■ **EXERCISE DIRECTIONS**: Write down exactly the lines from the one with "採用情報 (226, 2480)" to the end of the data, first and last included, and no others.

■ **MATERIAL SHOWN**:
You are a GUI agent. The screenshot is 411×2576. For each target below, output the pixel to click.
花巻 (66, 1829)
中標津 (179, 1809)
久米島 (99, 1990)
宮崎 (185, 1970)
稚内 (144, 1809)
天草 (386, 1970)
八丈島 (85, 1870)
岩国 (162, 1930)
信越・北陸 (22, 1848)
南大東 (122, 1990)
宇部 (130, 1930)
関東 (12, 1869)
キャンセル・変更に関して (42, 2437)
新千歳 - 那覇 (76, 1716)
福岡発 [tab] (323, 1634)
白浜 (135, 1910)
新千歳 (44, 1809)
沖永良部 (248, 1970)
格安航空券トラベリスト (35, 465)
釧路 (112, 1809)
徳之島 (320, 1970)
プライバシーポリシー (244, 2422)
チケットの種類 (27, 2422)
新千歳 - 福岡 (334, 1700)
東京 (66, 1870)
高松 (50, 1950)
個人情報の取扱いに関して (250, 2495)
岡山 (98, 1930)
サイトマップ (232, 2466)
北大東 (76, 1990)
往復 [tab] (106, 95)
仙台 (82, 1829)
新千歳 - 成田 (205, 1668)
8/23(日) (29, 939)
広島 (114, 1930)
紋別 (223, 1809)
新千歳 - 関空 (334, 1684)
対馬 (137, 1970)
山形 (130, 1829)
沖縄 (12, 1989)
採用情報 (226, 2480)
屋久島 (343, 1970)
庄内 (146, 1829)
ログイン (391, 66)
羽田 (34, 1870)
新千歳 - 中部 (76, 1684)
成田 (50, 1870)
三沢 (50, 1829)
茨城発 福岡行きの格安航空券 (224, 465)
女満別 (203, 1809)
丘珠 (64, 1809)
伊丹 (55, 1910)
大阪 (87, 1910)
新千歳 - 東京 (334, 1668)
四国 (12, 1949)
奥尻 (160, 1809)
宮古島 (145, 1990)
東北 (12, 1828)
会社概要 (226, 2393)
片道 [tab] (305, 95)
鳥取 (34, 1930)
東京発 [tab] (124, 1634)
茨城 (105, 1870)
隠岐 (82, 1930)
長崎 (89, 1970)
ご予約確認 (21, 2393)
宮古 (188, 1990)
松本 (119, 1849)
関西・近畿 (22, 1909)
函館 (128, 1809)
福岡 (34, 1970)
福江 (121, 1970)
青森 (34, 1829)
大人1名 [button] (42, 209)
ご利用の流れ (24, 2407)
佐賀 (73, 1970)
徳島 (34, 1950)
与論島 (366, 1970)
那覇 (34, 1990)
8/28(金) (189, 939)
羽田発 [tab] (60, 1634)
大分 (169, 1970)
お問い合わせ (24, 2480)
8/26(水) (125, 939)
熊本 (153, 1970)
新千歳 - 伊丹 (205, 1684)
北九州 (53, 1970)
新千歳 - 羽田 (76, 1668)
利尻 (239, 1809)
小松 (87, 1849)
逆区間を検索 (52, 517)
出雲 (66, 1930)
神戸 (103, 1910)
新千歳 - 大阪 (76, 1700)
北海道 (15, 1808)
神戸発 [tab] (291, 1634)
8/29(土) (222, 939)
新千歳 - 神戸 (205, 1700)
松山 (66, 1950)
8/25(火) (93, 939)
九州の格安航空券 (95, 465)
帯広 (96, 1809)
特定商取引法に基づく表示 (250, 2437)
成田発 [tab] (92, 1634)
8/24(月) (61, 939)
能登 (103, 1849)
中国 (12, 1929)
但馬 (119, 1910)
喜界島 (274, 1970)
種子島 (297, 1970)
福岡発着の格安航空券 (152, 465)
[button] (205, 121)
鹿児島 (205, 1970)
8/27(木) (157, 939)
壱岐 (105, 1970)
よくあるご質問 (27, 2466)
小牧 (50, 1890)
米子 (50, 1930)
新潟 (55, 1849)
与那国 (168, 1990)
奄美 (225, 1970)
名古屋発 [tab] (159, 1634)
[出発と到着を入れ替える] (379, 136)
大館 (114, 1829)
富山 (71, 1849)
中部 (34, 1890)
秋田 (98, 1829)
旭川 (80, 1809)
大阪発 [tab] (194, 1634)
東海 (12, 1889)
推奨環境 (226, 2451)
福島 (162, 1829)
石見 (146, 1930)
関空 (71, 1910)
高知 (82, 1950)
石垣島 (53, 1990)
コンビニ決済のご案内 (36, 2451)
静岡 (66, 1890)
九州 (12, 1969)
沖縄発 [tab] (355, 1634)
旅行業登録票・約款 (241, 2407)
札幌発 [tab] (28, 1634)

■ **EXPECTED OUTPUT**:
採用情報 (226, 2480)
屋久島 (343, 1970)
庄内 (146, 1829)
ログイン (391, 66)
羽田 (34, 1870)
新千歳 - 中部 (76, 1684)
成田 (50, 1870)
三沢 (50, 1829)
茨城発 福岡行きの格安航空券 (224, 465)
女満別 (203, 1809)
丘珠 (64, 1809)
伊丹 (55, 1910)
大阪 (87, 1910)
新千歳 - 東京 (334, 1668)
四国 (12, 1949)
奥尻 (160, 1809)
宮古島 (145, 1990)
東北 (12, 1828)
会社概要 (226, 2393)
片道 [tab] (305, 95)
鳥取 (34, 1930)
東京発 [tab] (124, 1634)
茨城 (105, 1870)
隠岐 (82, 1930)
長崎 (89, 1970)
ご予約確認 (21, 2393)
宮古 (188, 1990)
松本 (119, 1849)
関西・近畿 (22, 1909)
函館 (128, 1809)
福岡 (34, 1970)
福江 (121, 1970)
青森 (34, 1829)
大人1名 [button] (42, 209)
ご利用の流れ (24, 2407)
佐賀 (73, 1970)
徳島 (34, 1950)
与論島 (366, 1970)
那覇 (34, 1990)
8/28(金) (189, 939)
羽田発 [tab] (60, 1634)
大分 (169, 1970)
お問い合わせ (24, 2480)
8/26(水) (125, 939)
熊本 (153, 1970)
新千歳 - 伊丹 (205, 1684)
北九州 (53, 1970)
新千歳 - 羽田 (76, 1668)
利尻 (239, 1809)
小松 (87, 1849)
逆区間を検索 (52, 517)
出雲 (66, 1930)
神戸 (103, 1910)
新千歳 - 大阪 (76, 1700)
北海道 (15, 1808)
神戸発 [tab] (291, 1634)
8/29(土) (222, 939)
新千歳 - 神戸 (205, 1700)
松山 (66, 1950)
8/25(火) (93, 939)
九州の格安航空券 (95, 465)
帯広 (96, 1809)
特定商取引法に基づく表示 (250, 2437)
成田発 [tab] (92, 1634)
8/24(月) (61, 939)
能登 (103, 1849)
中国 (12, 1929)
但馬 (119, 1910)
喜界島 (274, 1970)
種子島 (297, 1970)
福岡発着の格安航空券 (152, 465)
[button] (205, 121)
鹿児島 (205, 1970)
8/27(木) (157, 939)
壱岐 (105, 1970)
よくあるご質問 (27, 2466)
小牧 (50, 1890)
米子 (50, 1930)
新潟 (55, 1849)
与那国 (168, 1990)
奄美 (225, 1970)
名古屋発 [tab] (159, 1634)
[出発と到着を入れ替える] (379, 136)
大館 (114, 1829)
富山 (71, 1849)
中部 (34, 1890)
秋田 (98, 1829)
旭川 (80, 1809)
大阪発 [tab] (194, 1634)
東海 (12, 1889)
推奨環境 (226, 2451)
福島 (162, 1829)
石見 (146, 1930)
関空 (71, 1910)
高知 (82, 1950)
石垣島 (53, 1990)
コンビニ決済のご案内 (36, 2451)
静岡 (66, 1890)
九州 (12, 1969)
沖縄発 [tab] (355, 1634)
旅行業登録票・約款 (241, 2407)
札幌発 [tab] (28, 1634)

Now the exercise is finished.